Centre offers to rebuild gutted Sufi shrine in Srinagar

June 29, 2012 17:27 IST

Union Home Minister P Chidambaram has said that the government has offered to rebuild Srinagar's Dustgeer Sahib, the famous Sufi shrine that was destroyed in a massive fire this week. He was addressing the media at Shastri Bhavan in New Delhi in his monthly meeting on Friday.

"I have talked to Union Minister for Renewable Energy Dr Farooq Abdullah and Jammu and Kashmir Chief Minister Omar Abdullah and assured them that the central government will extend support to the state government in rebuilding 200-year-old shrine.

"The Indian National Trust for Arts and Culture has been asked to prepare architecture for the new building," he added.

Talking about Lashkar-e-Tayiba terrorist Abu Jundal's arrest, the minister refused to either confirm or deny the role of Saudi government leading to his arrest.

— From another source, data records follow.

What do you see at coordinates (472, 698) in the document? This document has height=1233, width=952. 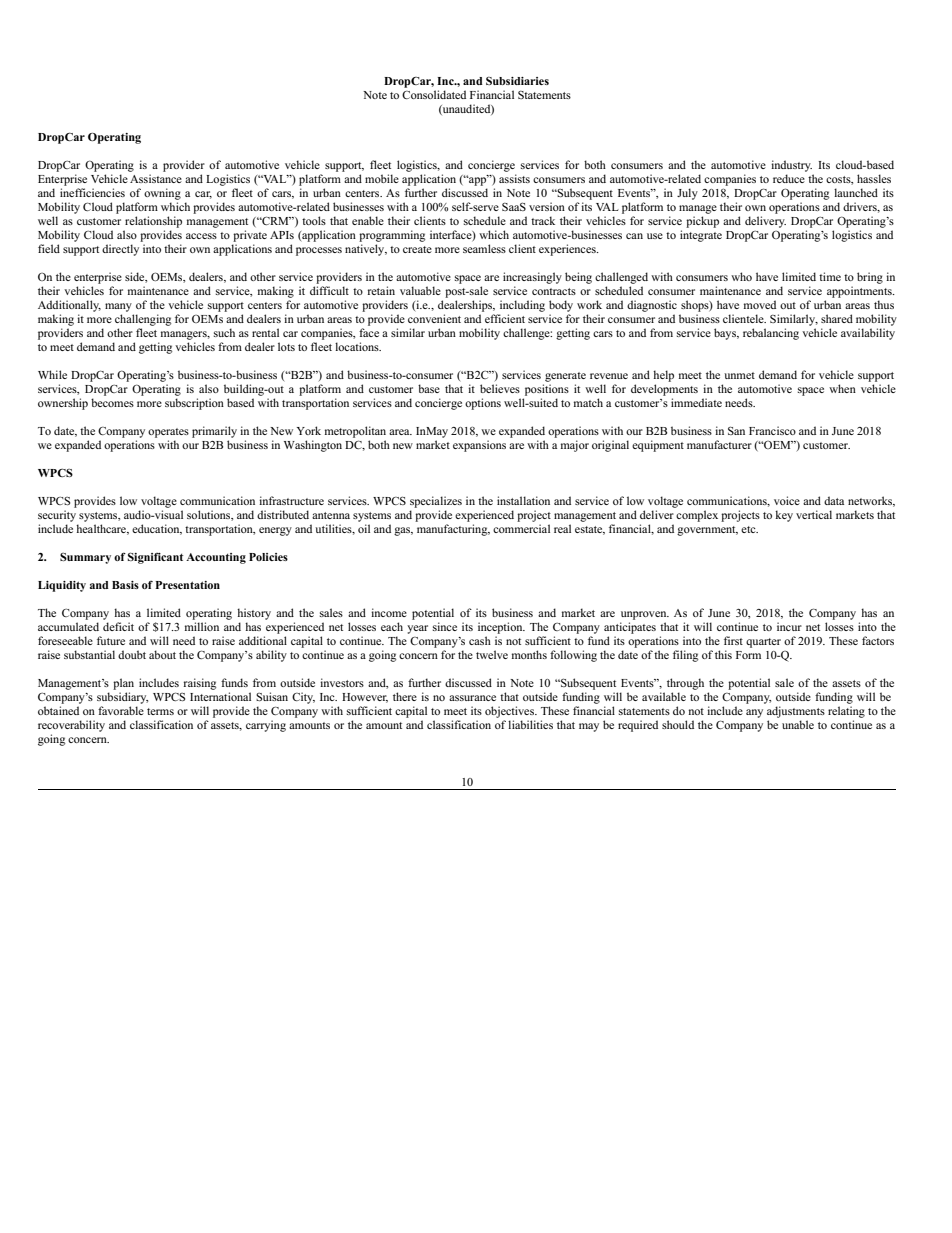 I see `assurance` at bounding box center [472, 698].
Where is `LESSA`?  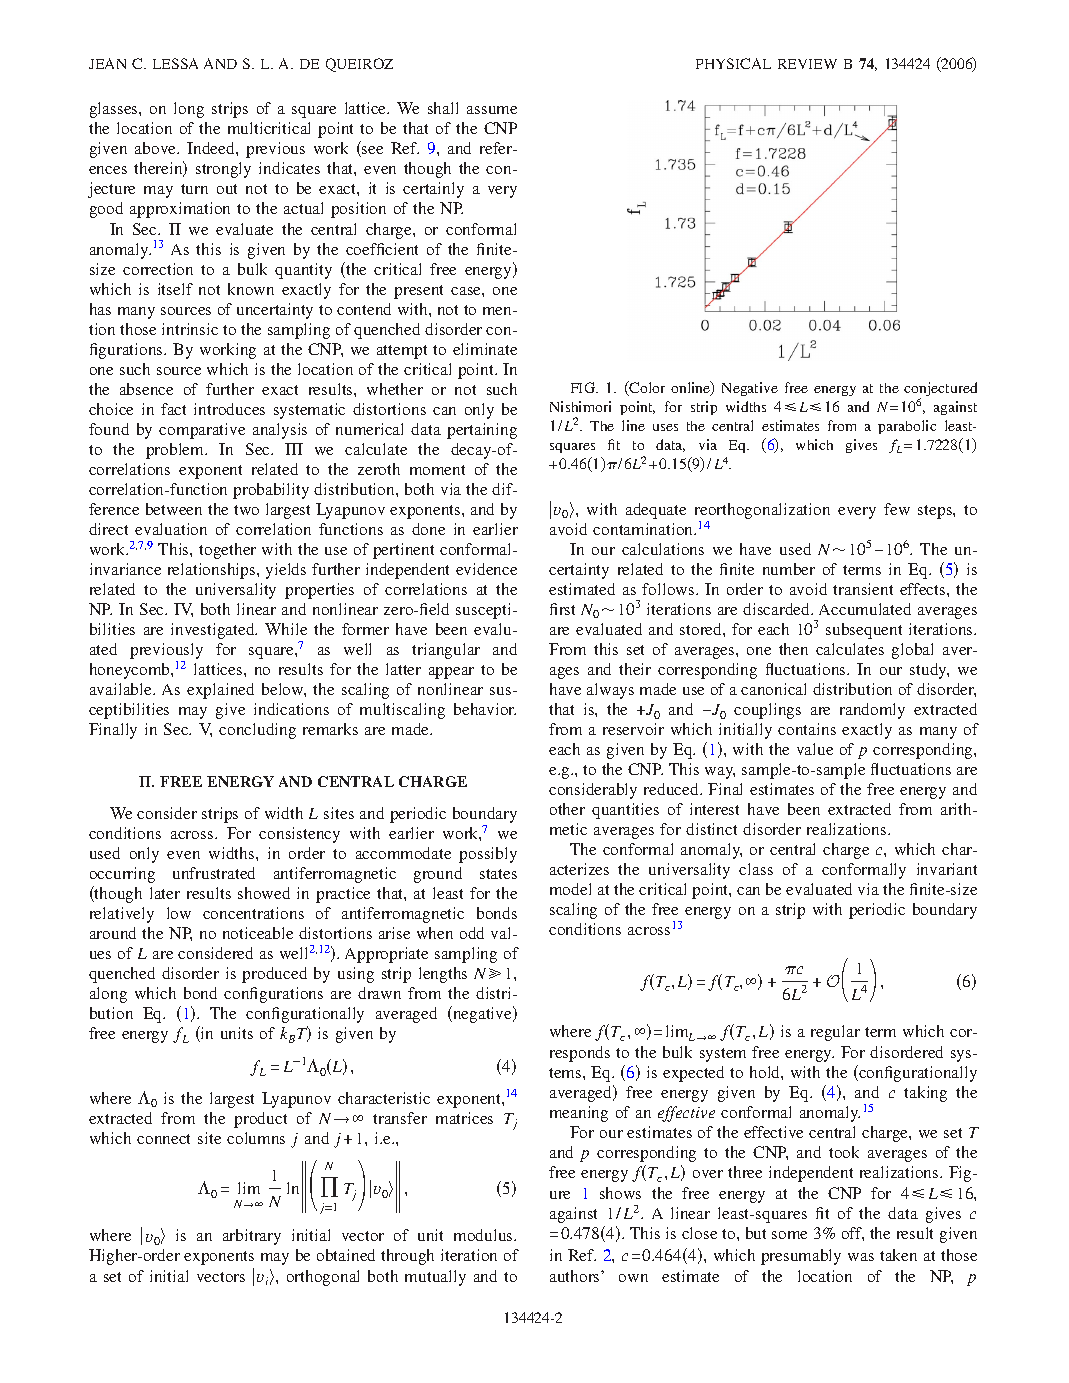 LESSA is located at coordinates (175, 63).
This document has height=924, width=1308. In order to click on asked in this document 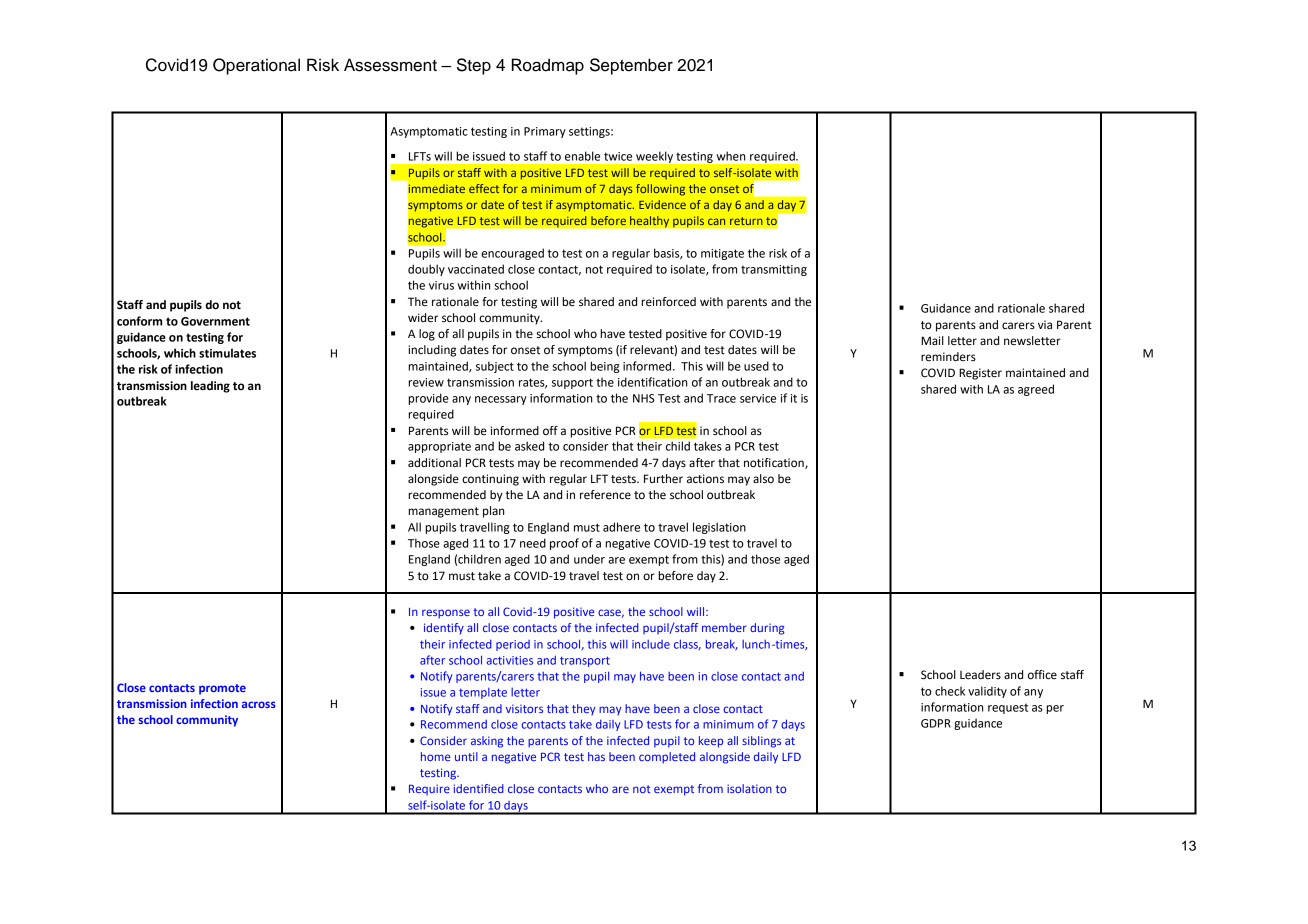, I will do `click(529, 446)`.
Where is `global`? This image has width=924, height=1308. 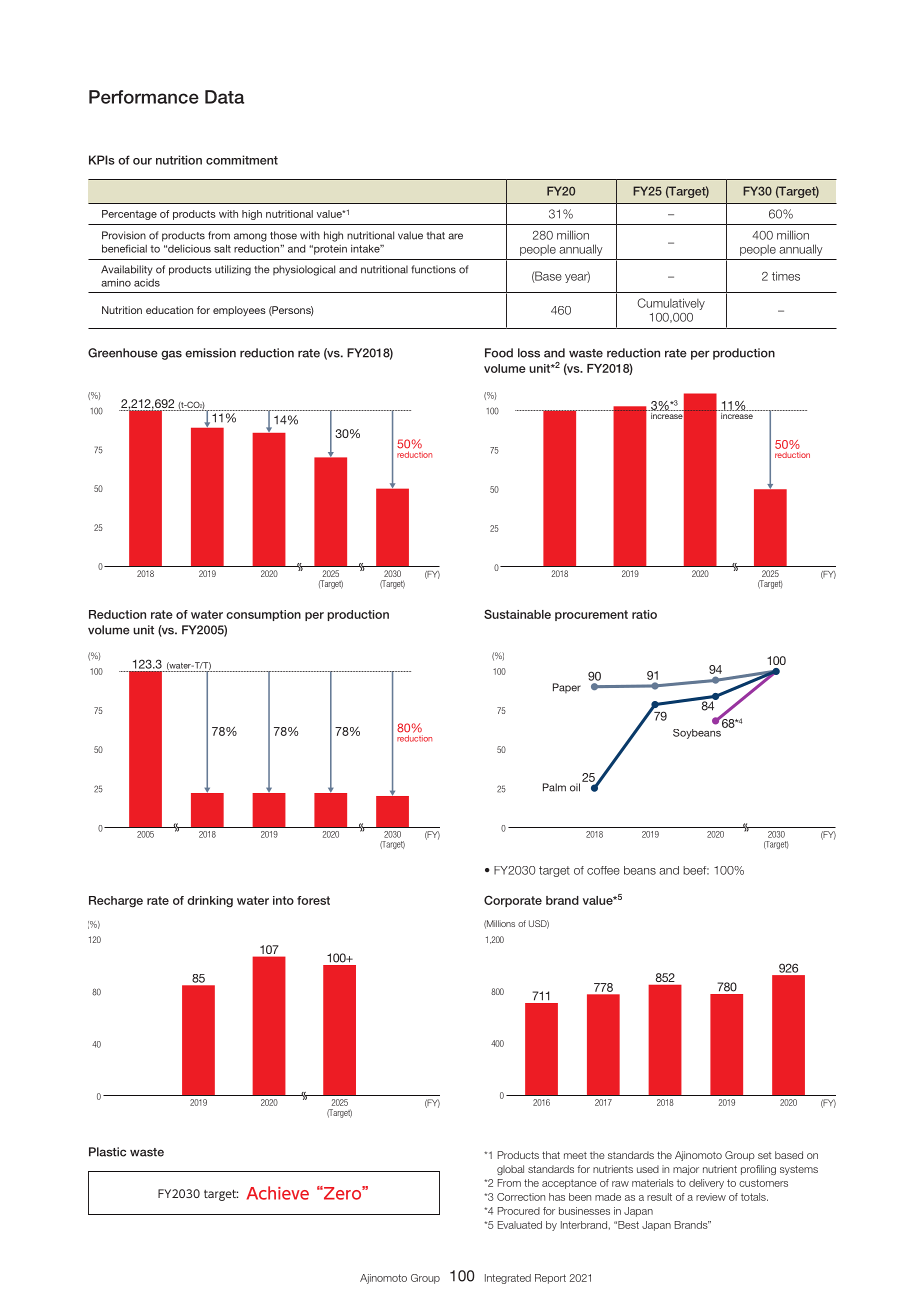
global is located at coordinates (510, 1170).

"We had been chasing him ever since we came to know of his involvement. His real name is Sayeed Ziabbuddin Ansari and he has a safe haven in Pakistan. He was part of the cell which was set up by the Inter-Service Intelligence. He is involved in several cases including the 26/11 attacks in Mumbai. He was also instrumental in providing training to Mohammad Ajmal Kasab. As of now, the Delhi police have him in their custody, and he is being interrogated by intelligence agencies," he said.

"I have written to the Maharashtra chief minister that Jundal would be made available to them and the Gujarat police for questioning," he said.

He denied that there was any tiff between the various investigating and intelligence agencies. "I would appeal to the media not to give credence to such reports," Chidambaram said.

Asked if the threat perception from Pakistan has gone down, the home minister said that it has remained the same.

When newspersons pointed out that Surjeet Singh, who was released from jail on Thursday, has claimed that he was an Indian spy and has had tea with VVIP's.

"We have no spies in Pakistan. People make tall claims to gain importance all the time," he said.